Thoughts on The Social Dilemma
So there's this new documentary, The Social Dilemma, which goes into great detail about how terrible the social media industry is for its users and for society in general, ultimately concluding that unless something changes we could see the end of democracy as we know it. Netflix bought the rights and it's getting a lot of exposure.
As you might imagine, I have thoughts.
Some of you will be aware that for a few years in the late 2000's I traded as a Social Media Consultant. I'm not proud, but it meant I was there at the teething of what we might now call the surveillance capitalism industry. I got in to the SMC game around 2006 or so, when blogging suddenly was a thing that people wanted to pay good money to learn how to do, which soon became Twitter and other stuff which coalesced under the "social media" umbrella. The name never sat that well – surely all media is social? – but once it had a label and was no longer an amorphous mass of nerdy shit it was quickly overrun with marketing people and I started to want to get out. (Thankfully I'd made my rep blogging about artists so actually becoming an artist was a short hop. But I digress.)
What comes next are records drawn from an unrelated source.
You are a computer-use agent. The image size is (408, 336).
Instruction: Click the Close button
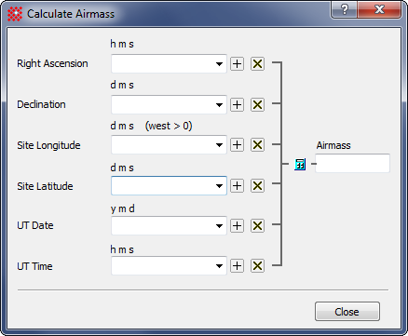[x=347, y=312]
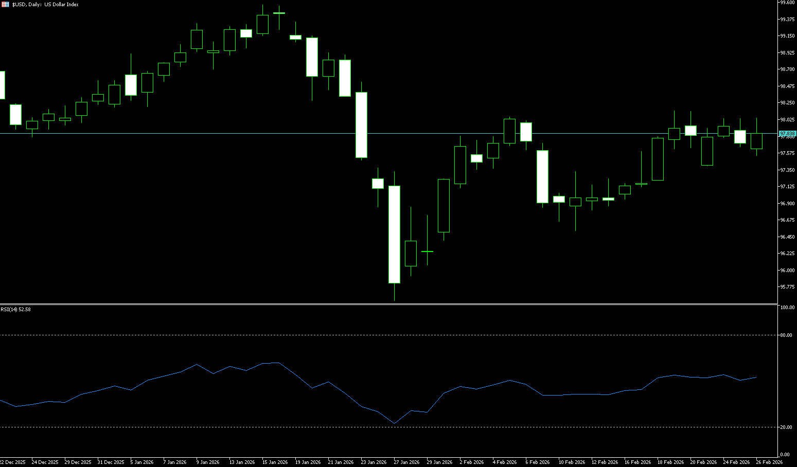Click the RSI 100.00 scale label
Screen dimensions: 797x467
[787, 308]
The marketing people were mostly just an excuse, though. Something was rotten in the world of social media from the get go. But when you're in the middle of the wood it's hard to see all them trees.
I developed a habit, maybe even a reputation, of writing some screed against "social media" every year or so. I think people found them entertaining (there he goes again!) and maybe even thought provoking, but I doubt they changed any minds, because they were pretty incoherent. I didn't have the language, the insight or the metaphors to properly articulate what I was finding disquieting. And ultimately I probably didn't want to prove myself right because it would render void a bunch of ideas that I'd come to identify with.
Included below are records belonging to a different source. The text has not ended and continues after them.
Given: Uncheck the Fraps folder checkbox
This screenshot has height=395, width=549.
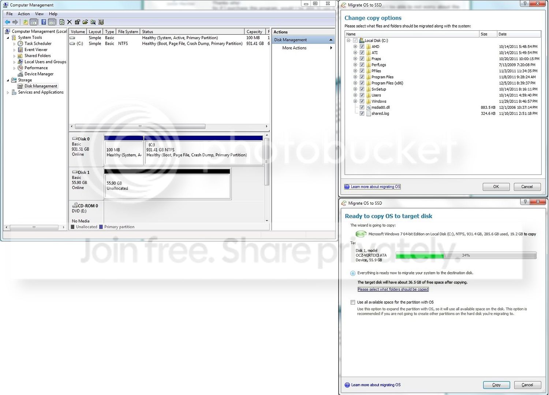Looking at the screenshot, I should pyautogui.click(x=362, y=59).
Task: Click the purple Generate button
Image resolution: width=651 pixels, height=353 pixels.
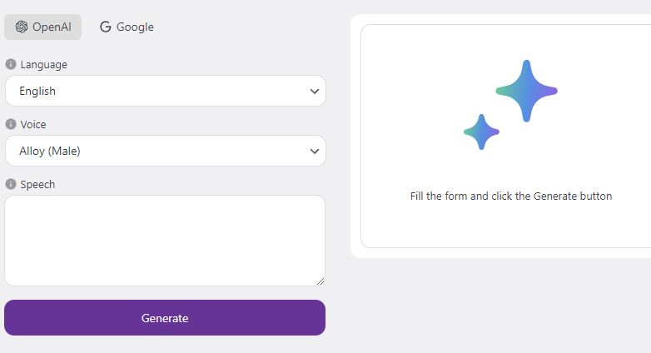Action: click(x=165, y=318)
Nowadays there's a plethora of academics and activists using decades of media theory and social science to point out the blindingly obvious. I wish they'd been around in the mid 2000's.
I'd always talked about the media platform as being the thing, because that's where I operated. I drew a line from printed books to photocopied zines to online forums to blogs to Twitter and Facebook. I wasn't looking at the undercarriage, the printing presses, photocopiers, internet protocols and data-mining algorithms.
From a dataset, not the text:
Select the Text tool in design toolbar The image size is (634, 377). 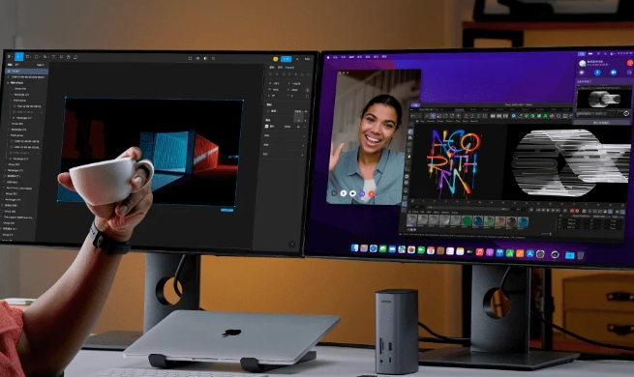click(53, 57)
It took being an artist to bring that stuff to my attention. While digging deep into the fundamentals of photography, I came across a media theorist called Vilém Flusser who had this theory about that was fascinating. The camera is the true author of a photograph, not the person holding the camera. When you take pictures you're just along for the ride. But this goes further than simply collaborating with Nikon or Canon. Your involvement is dwarfed by the technical, industrial, economic and social systems which caused that camera to come about.
My research as a BOM fellow was centred on this and it features in a talk I gave in 2016.
Like all good theories, it's not about photography. It's about our relationship with technology, specifically media technologies under capitalism. The iPhone is not a screen, Instagram is not a cascade of images, Facebook is not updates from your friends, Twitter is not whatever it is you thought Twitter was (no-one really knows, especially not Twitter). They are systems which sits on top of systems upon systems upon systems going back through history to the first tool. There is no magic but there is massive complexity coupled with exponentially insane levels of processing power.
In looking for metaphors to describe the scale of the systems upon which our devices sit the best I can think of is the cosmicism of HP Lovecraft. In the face of an incomprehensibly infinite universe our greatest fear is our own insignificance. The algorithm doesn't care about you. You don't exist as anything more than a string of numbers. But paradoxically the algorithm is programmed to make you hyper-aware of yourself and how you fit into society. Hello ant, meet your uncaring clockwork universe.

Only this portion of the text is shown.